Per approfondire l’analisi del terremoto politico del 4 marzo 2018 è senz’altro proficua la lettura dei saggi contenuti nella sezione “Lavoro e orientamenti elettorali” del fascicolo numero 4/2018 dei “Quaderni di Rassegna sindacale”. La riflessione complessiva, infatti, attraverso il supporto di una massa ingente di tabelle statistiche e la fondamentale suddivisione fra le tendenze registrate nei lavoratori e le lavoratici iscritti al sindacato e i non sindacalizzati, permette di comprendere le cause e le ragioni del divorzio consumato, in proporzioni inedite, fra la sinistra e il mondo del lavoro.

Non che nel passato fossero mancati i segnali del progressivo allontanamento, in particolare di lavoratori e lavoratrici sindacalizzati, dai partiti nominalmente pro-labour, addirittura su scala europea. Infatti, per Liborio Mattina, già a partire dagli anni ‘90 sono individuabili alcune linee di questa tendenza, in quanto la crescita delle diseguaglianze, e le palesi difficoltà riscontrate dalle organizzazioni sindacali rispetto alla tutela delle condizioni di lavoro e salariali, avevano minato il grado di soddisfazione nei confronti della democrazia e della fiducia nel complesso delle istituzioni, nonché quella nei partiti e nel ceto politico.

La recessione economica esplosa nel periodo 2008-14 e la conseguente diffusione dell’insicurezza sociale hanno acuito queste insoddisfazioni, tanto che l’imprevisto e strepitoso successo nel 2013 del Movimento 5 Stelle (M5S) ha comportato il dimezzamento dei consensi della sinistra rispetto alle elezioni del 2006. Quanto abbiano inciso nella percezione dell’elettorato del Pd le scelte compiute al Lingotto dall’allora segretario Walter Veltroni, con l’infausta teorizzazione dell’equidistanza fra capitale e lavoro, e successivamente addirittura le politiche contro il lavoro perseguite da Matteo Renzi con il jobs act, la buona scuola e il referendum sulla Costituzione invisa al capitale finanziario, non sfugge alla pertinente analisi di Lorenzo De Sio.

Quest’ultimo documenta come l’abbandono di una “identificazione di classe” abbia trasformato il Pd nel partito di “una élite economica più che culturale”, determinando una completa rottura con l’immaginario delle classi popolari. Una tesi, quella di De Sio, che guarda caso coincide con le testimonianze dell’inchiesta compiuta da Loris Campetti in alcune province industriali del nostro paese, raccolte in seguito nel libro “Ma come fanno gli operai”.
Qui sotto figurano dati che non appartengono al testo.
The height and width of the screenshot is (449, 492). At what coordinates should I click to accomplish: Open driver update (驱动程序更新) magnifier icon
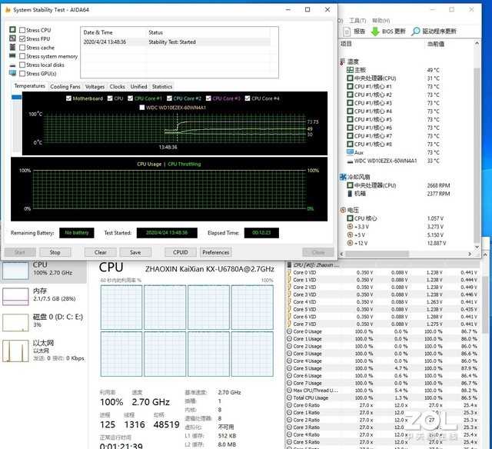click(x=415, y=32)
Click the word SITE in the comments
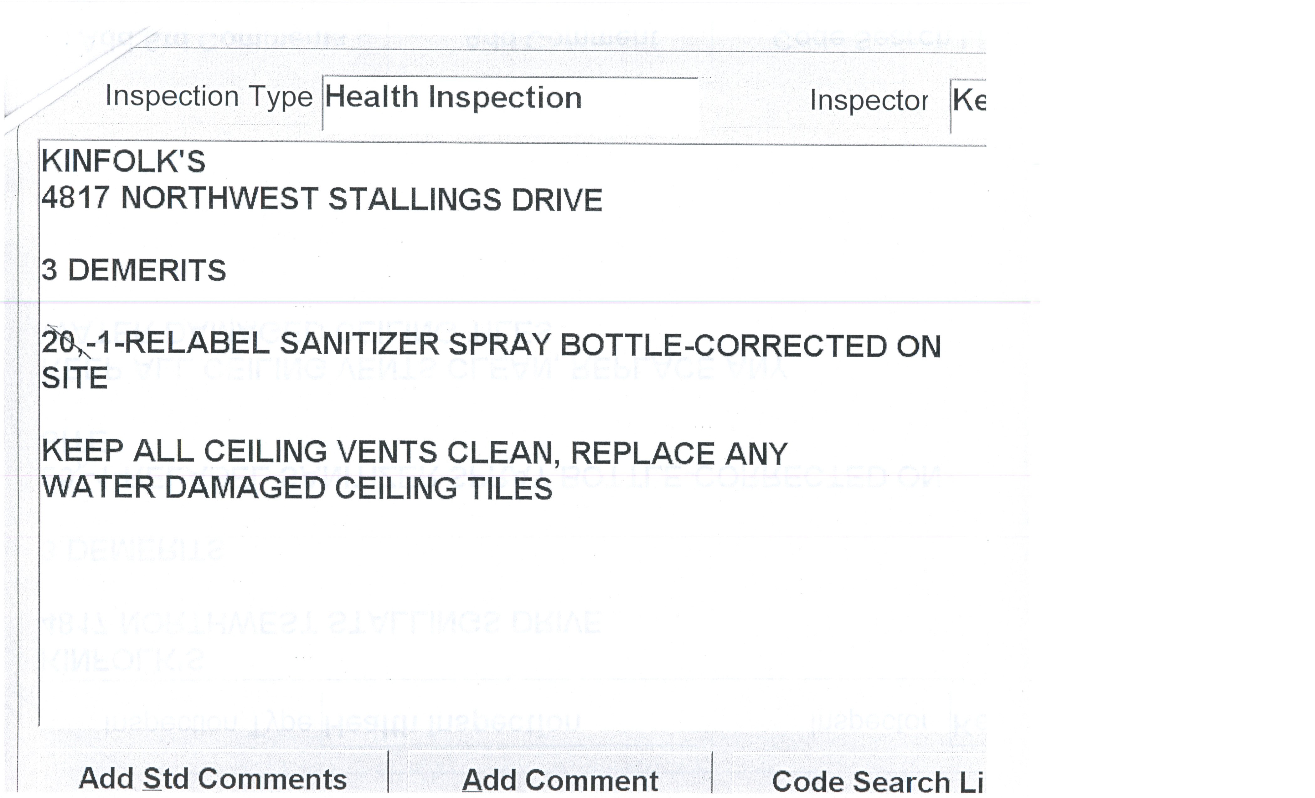The image size is (1315, 798). coord(75,378)
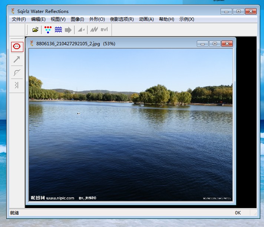Open the 倒影选项(R) menu
Screen dimensions: 264x227
click(122, 19)
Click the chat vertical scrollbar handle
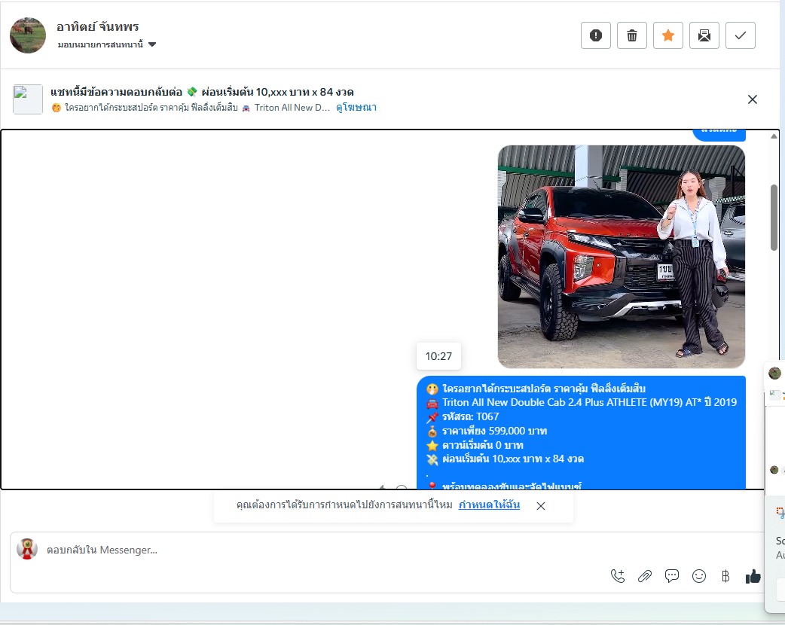 (x=774, y=217)
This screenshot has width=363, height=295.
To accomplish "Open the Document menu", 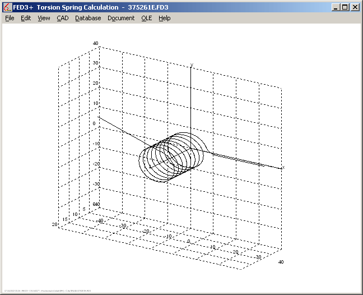I will 121,18.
Paolo Feltrin e Serena Mencarelli invece, nell’esaminare lo sfondamento della Lega al nord, dove quadruplica i voti, e soprattutto in Emilia-Romagna, dove passa dal 2,6% al 19,2%, sottolineano come l’esito del 4 marzo sia di fatto un voto di carattere “economico-sindacale”, dal quale emergono due egemonie a base territoriale, nettamente differenziate rispetto alle parole d’ordine che hanno catturato la maggioranza dell’elettorato.

Inoltre, pur non trascurando il sensibile impatto che ha avuto sui media il fenomeno migratorio, i due analisti insistono sulla centralità dell’insicurezza economica relativamente alla rivolta popolare di cui ha beneficiato il M5S nel sud del paese, dove ha incamerato il 55,6% dei suoi consensi complessivi. Rimarcando, tra l’altro, come i partiti tradizionali non abbiano previsto nei loro programmi proprio quella necessaria attenzione alle “politiche di promozione dei ceti medio-bassi”.
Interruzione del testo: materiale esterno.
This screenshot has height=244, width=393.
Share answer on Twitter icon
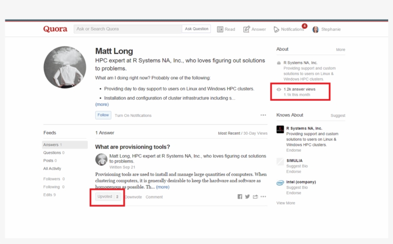pyautogui.click(x=247, y=197)
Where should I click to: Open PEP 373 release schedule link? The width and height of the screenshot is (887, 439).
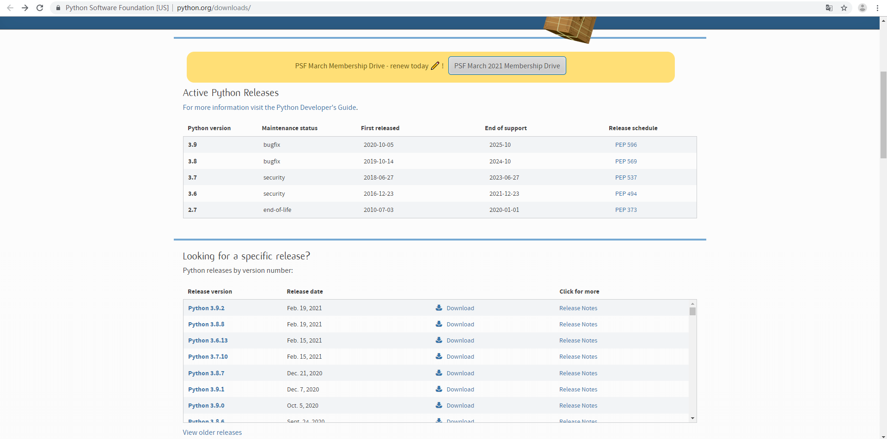[x=626, y=210]
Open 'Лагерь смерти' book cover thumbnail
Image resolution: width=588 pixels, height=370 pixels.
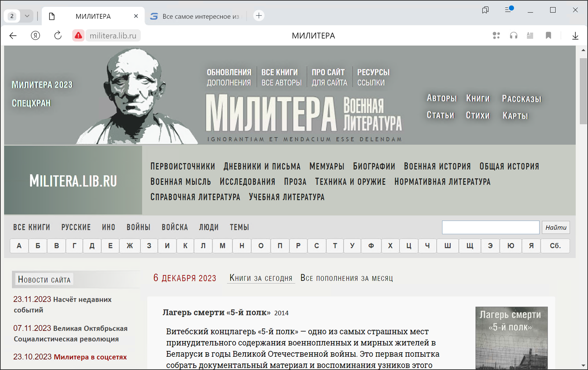click(x=511, y=338)
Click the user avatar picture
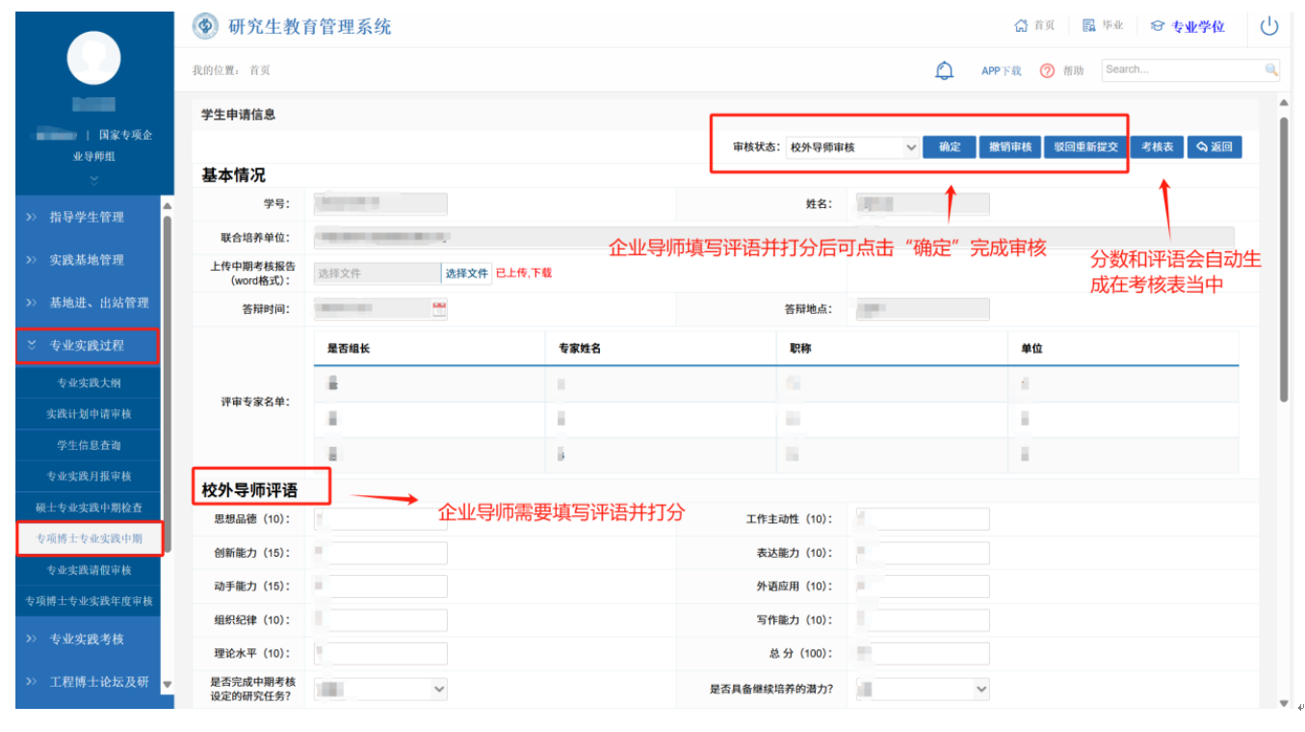 click(x=93, y=57)
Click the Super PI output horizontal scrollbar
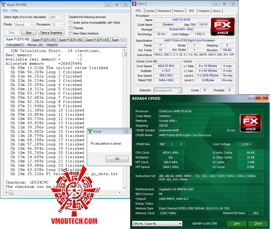This screenshot has height=229, width=271. pyautogui.click(x=63, y=192)
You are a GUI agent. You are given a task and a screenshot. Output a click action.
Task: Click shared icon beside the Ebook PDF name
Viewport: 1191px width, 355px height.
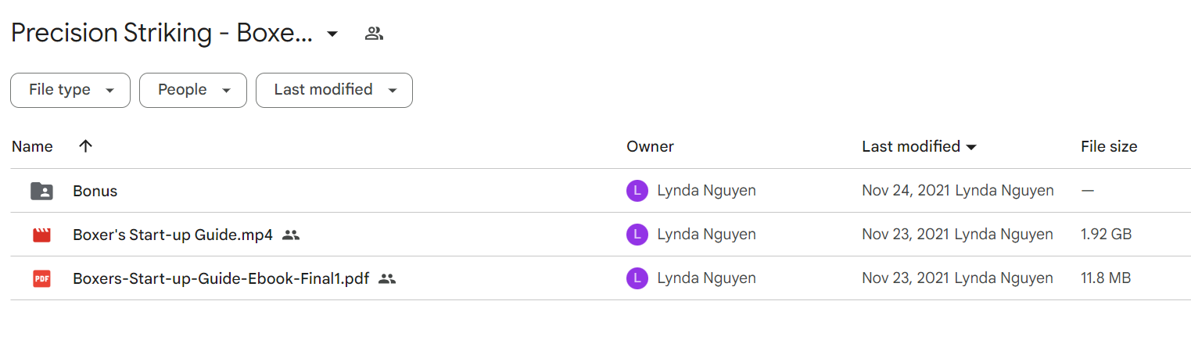[387, 278]
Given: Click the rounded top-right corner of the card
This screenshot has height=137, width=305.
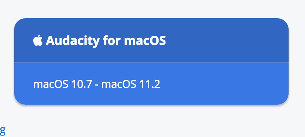Looking at the screenshot, I should tap(284, 22).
E’ infine rilevante il contributo di Nadja Mosimann, Line Rennwald e Adrian Zimmermann, poiché nell’affrontare l’avanzata delle formazioni della destra radicale e populista, propone un interessante parallelo con la “demagogia pseudo-socialista” del fascismo, dimostrando come quel tipo di retorica mirava esclusivamente ad attrarre le fasce più deboli e acritiche del mondo del lavoro. La propaganda odierna contro l’immigrazione ha lo stesso obiettivo. Così come le proposte in materia di un welfare sciovinista, rispetto all’ingresso degli immigrati nel mercato del lavoro o al loro accesso alle abitazioni popolari, sono studiate per contrastare l’idea di solidarietà propugnata storicamente dal movimento operaio.
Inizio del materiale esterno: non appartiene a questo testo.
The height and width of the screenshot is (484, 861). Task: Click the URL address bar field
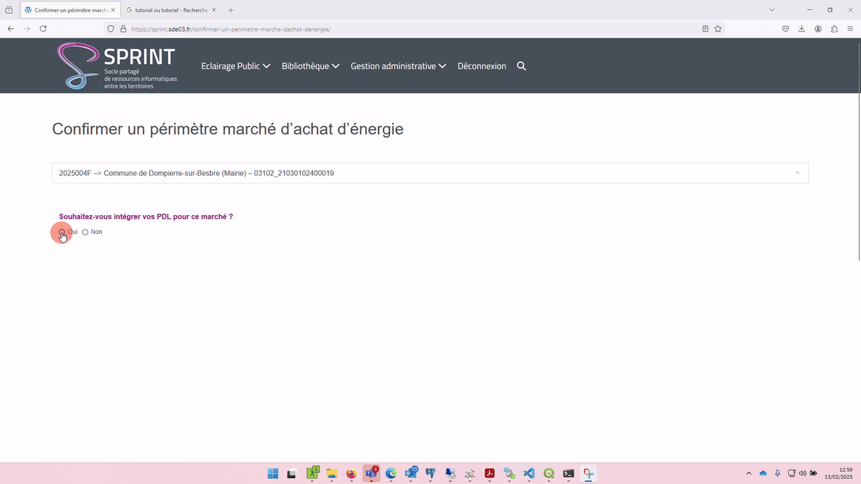click(404, 29)
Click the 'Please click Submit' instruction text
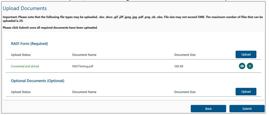 click(x=50, y=28)
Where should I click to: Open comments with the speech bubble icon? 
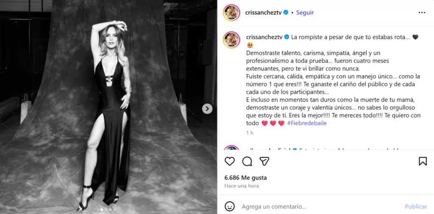(247, 161)
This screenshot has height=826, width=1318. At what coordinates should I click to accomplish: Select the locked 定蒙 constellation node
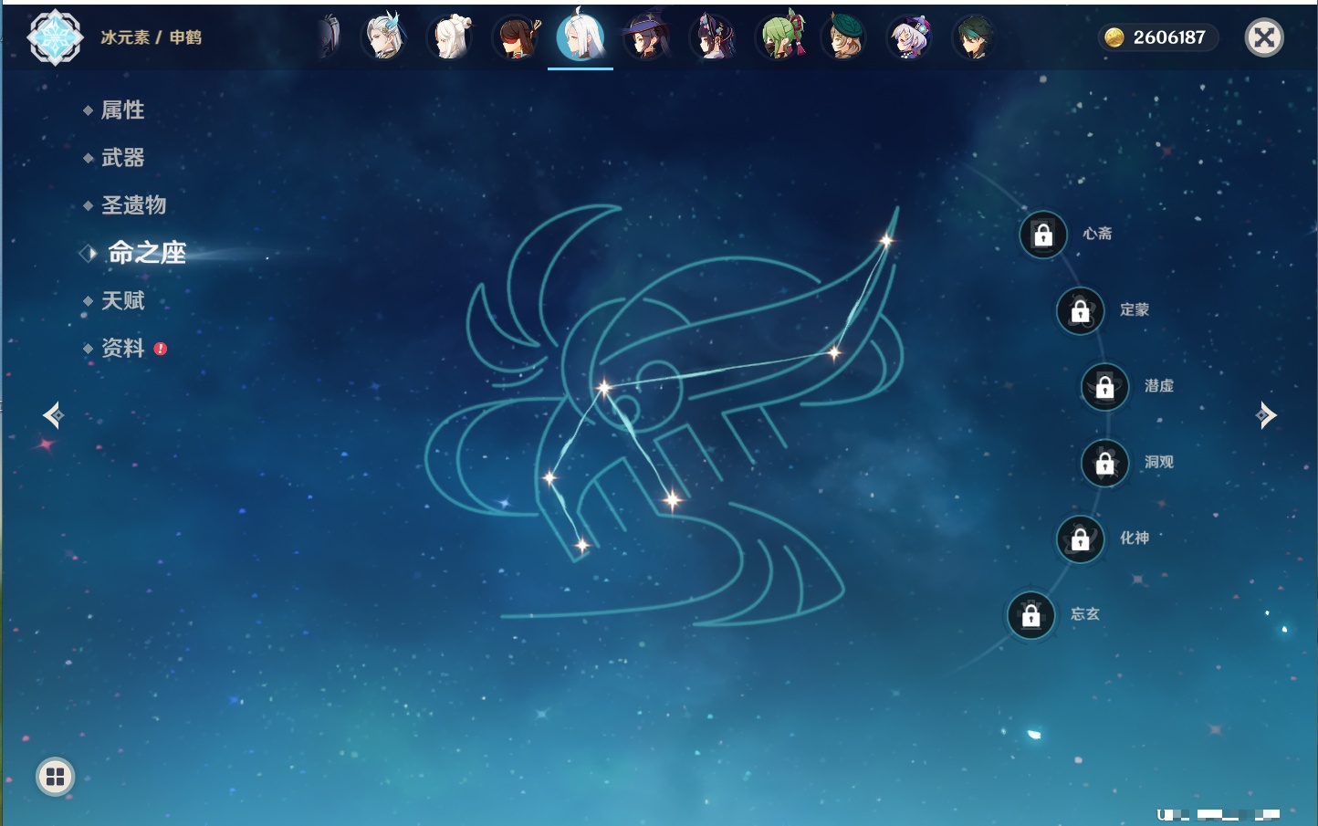[1080, 311]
Questa strategia è non casualmente finalizzata alla delegittimazione del ruolo ricoperto dalle organizzazioni sindacali, giacché - stante il venir meno del compito pedagogico assegnato sul piano valoriale ai partiti di sinistra - esse rappresentano il baluardo più ostile alla penetrazione dei messaggi reazionari all’interno delle masse proletarie e in generale nella società.